La
barberia dei fratelli Giovanni e Salvatore D’Uva, situata in Largo Monastero
a Maiori, ha chiuso i battenti dopo oltre sessant’anni di attività ininterrotta. Il
Comune ha voluto solennizzare l’avvenimento col conferimento di una targa
ricordo ai due titolari, che apparivano particolarmente commossi. La cerimonia si è
svolta nel salone di rappresentanza di palazzo Mezzacapo, gremito di pubblico. Nell’occasione
sono stati rievocati, dal sindaco Antonio Della Pietra e dal
sottoscritto, che svolgeva il ruolo di moderatore, personaggi della vecchia
Maiori e antichi mestieri che rischiano di scomparire dalla memoria collettiva.
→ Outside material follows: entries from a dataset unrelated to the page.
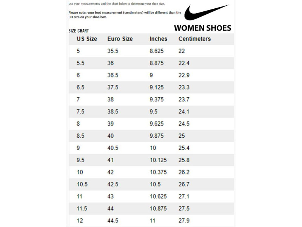This screenshot has width=302, height=227.
Task: Select the 27.9 centimeters cell
Action: point(184,221)
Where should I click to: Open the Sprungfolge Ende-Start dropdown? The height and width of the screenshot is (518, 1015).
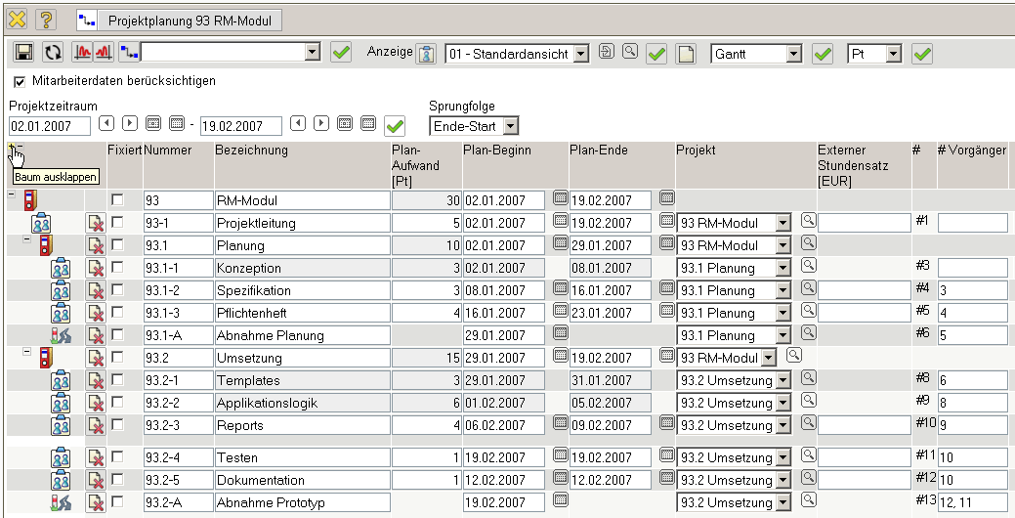[511, 126]
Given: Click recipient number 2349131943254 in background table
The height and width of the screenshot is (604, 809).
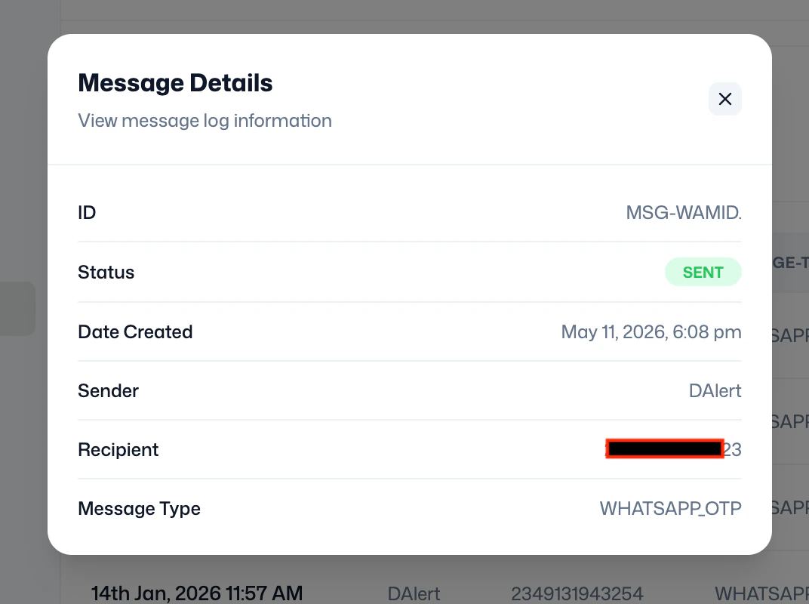Looking at the screenshot, I should (x=577, y=593).
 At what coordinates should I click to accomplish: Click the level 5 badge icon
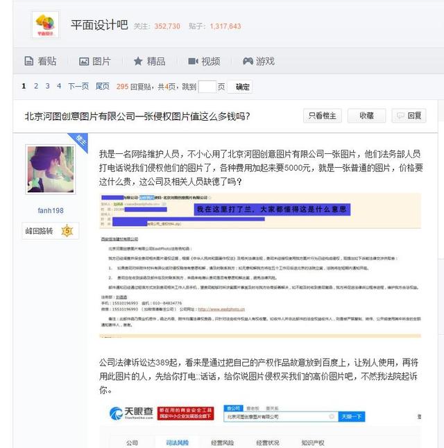tap(67, 230)
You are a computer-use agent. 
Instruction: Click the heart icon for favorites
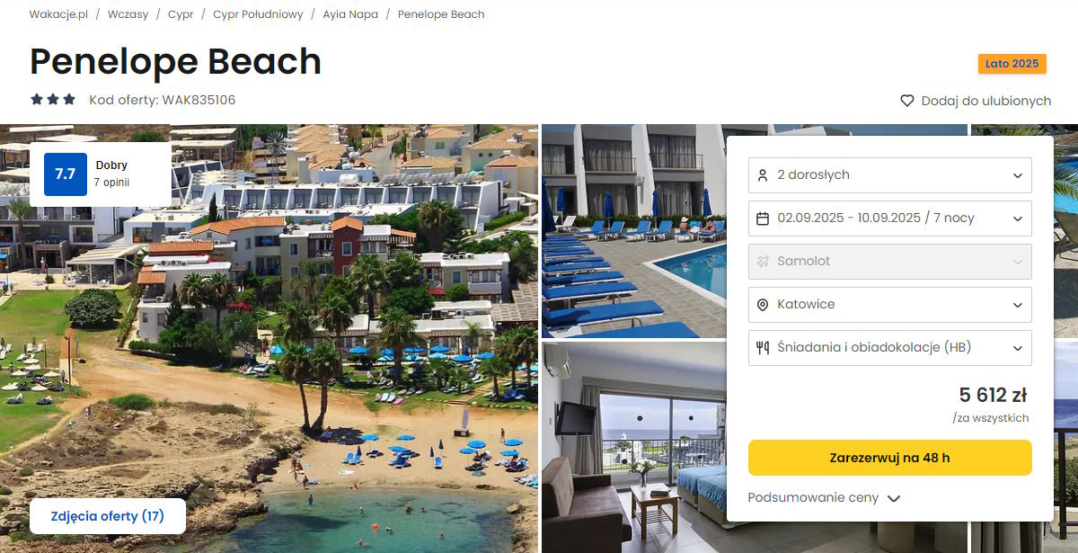tap(907, 101)
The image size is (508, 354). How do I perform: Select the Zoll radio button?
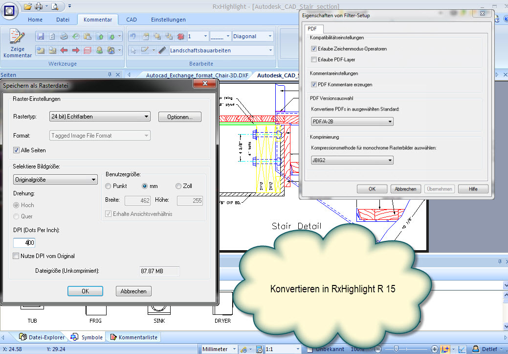[x=178, y=186]
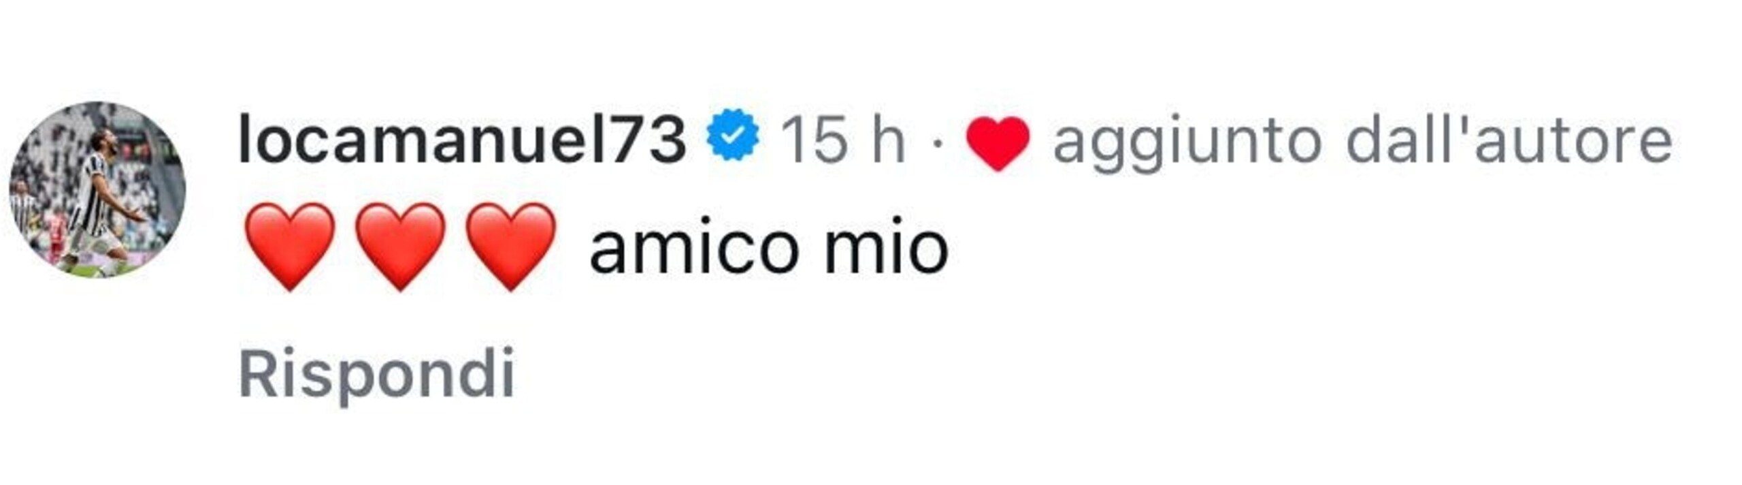
Task: Click the word "mio" in the comment
Action: pos(887,247)
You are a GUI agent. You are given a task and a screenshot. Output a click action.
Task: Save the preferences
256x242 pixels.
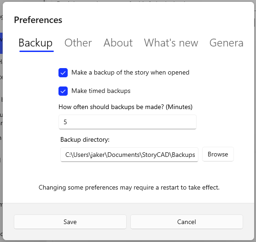pyautogui.click(x=70, y=222)
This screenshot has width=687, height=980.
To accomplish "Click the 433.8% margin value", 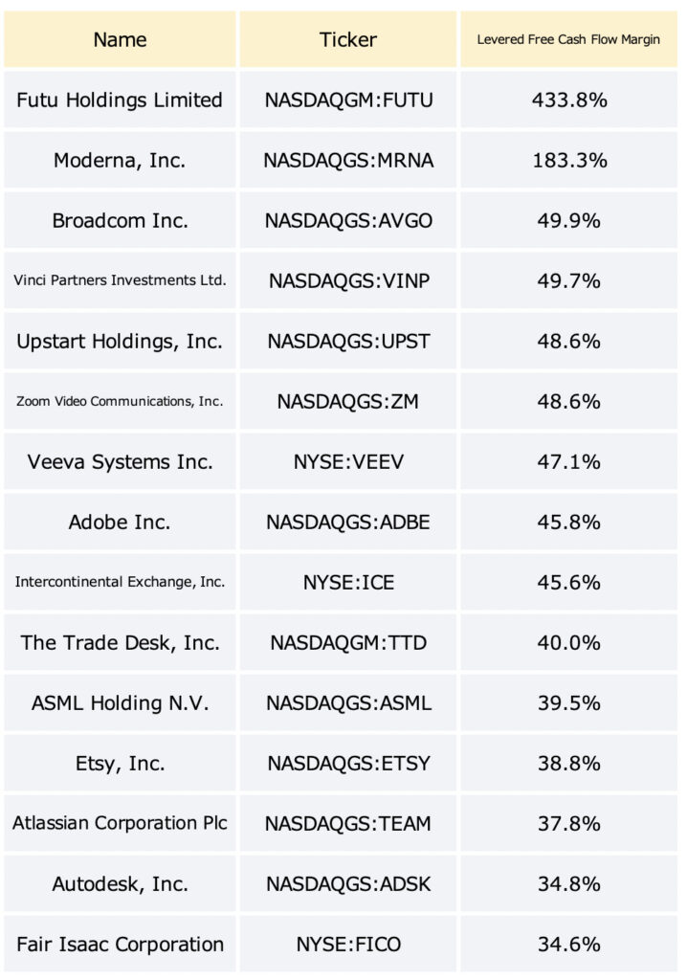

Ecco, di seguito, la mia testimonianza.
Quando
ero ragazzo, ad Amalfi, il mio barbiere era Vincenzo D’Alessandro, atranese.
Operava in un locale, in via Pietro Capuano, che sembrava un mastrillo, tanto era piccolo. Eppure
sulla porta aveva una vistosa tabella con la scritta Salone. Se tu, entrando, eri un po’ distratto, rischiavi di andare
a sbattere la fronte contro la parete dirimpetto.
Confesso
una mia ignoranza: ma perché le botteghe dei barbieri si chiamano salone? Il dizionario mi dà questo
significato: “Locale ampio in cui opera
un parrucchiere per uomo o signora oppure si praticano cure estetiche”. A
me non interessa parlare del parrucchiere
per uomo, o acconciatore, o hair stylist, designer, scultore, architetto della chioma, poeta
della ‘trico art’, come amano chiamarsi oggi coloro che svolgono questa
attività.
A
me interessa parlare del barbiere di
una volta, quello che Peppino De Filippo, nel film Totò Peppino e i fuorilegge, definisce “missionario”. Una
professione in via di estinzione, come tanti altri mestieri. Una professione
soppiantata dal progresso. Credo di poter dire che, per come hanno svolto la
loro attività, per sessant’anni, i fratelli D’Uva, l’appellativo di “missionari” possa essere attribuito
anche a loro.
Il salone
è stato sempre uno straordinario luogo d’incontro, di aggregazione. Lì si
discuteva (si sparlava) di tutto. Politica, sport, economia, donne. Il tempio
del pettegolezzo. Il barbiere ascoltava le confidenze dei clienti, come se
fosse un confessore. Se uno aveva bisogno di sapere qualcosa da chi andava? Da
lui. Diceva il comico siciliano Angelo Musco che “è meglio finire nella bocca di una cornuta e che in quella del
barbiere”. Il barbiere era considerato secondo soltanto al prete e spesso
ne sapeva più di lui, dato che non tutti si andavano a confessare.
A
fine anno i barbieri regalavano un minuscolo calendario a fisarmonica,
densamente profumato, con immagini a colori, quasi scolpite, di belle donne in
atteggiamenti considerati provocanti dalla morale dell’epoca. Qualcuno devo averlo ancora, conservato in un cassetto.
Spesso
i saloni erano anche scuola per chitarra e mandolino. La tradizione vuole che
il barbiere avesse una particolare vocazione per la musica. Spesso faceva parte di gruppi, chiamati ad allietare le
feste di matrimonio, che si svolgevano rigorosamente in casa.
Le
origini del lavoro del barbiere si perdono nella notte dei tempi. Presso i
romani quest’attività aveva una reputazione notevole. Il buon cittadino
dell’antica Roma gli faceva visita ogni giorno per tenersi in ordine. Per un
adolescente la prima rasatura era un evento che segnava il passaggio al mondo
adulto.
Dal
barbiere si andava, si va ancora, va per tutti i normali bisogni di pettinatura e taglio di capelli. Un po' meno, per la
barba. Ma, una volta, si ricorreva a lui anche per piccoli interventi chirurgici,
per applicare le sanguisughe (era il rimedio più seguito per contrastare l’ipertensione),
o per fare un un clistere, incidere bolle e pustole, addirittura per cavare i
denti.
Dal
Medioevo il simbolo convenzionale usato dai barbieri è il palo rotante a
strisce bianche e rosse. Passando con l’auto per il corso Garibaldi, a Salerno, se ne vede ancora uno fare bella mostra davanti a un salone.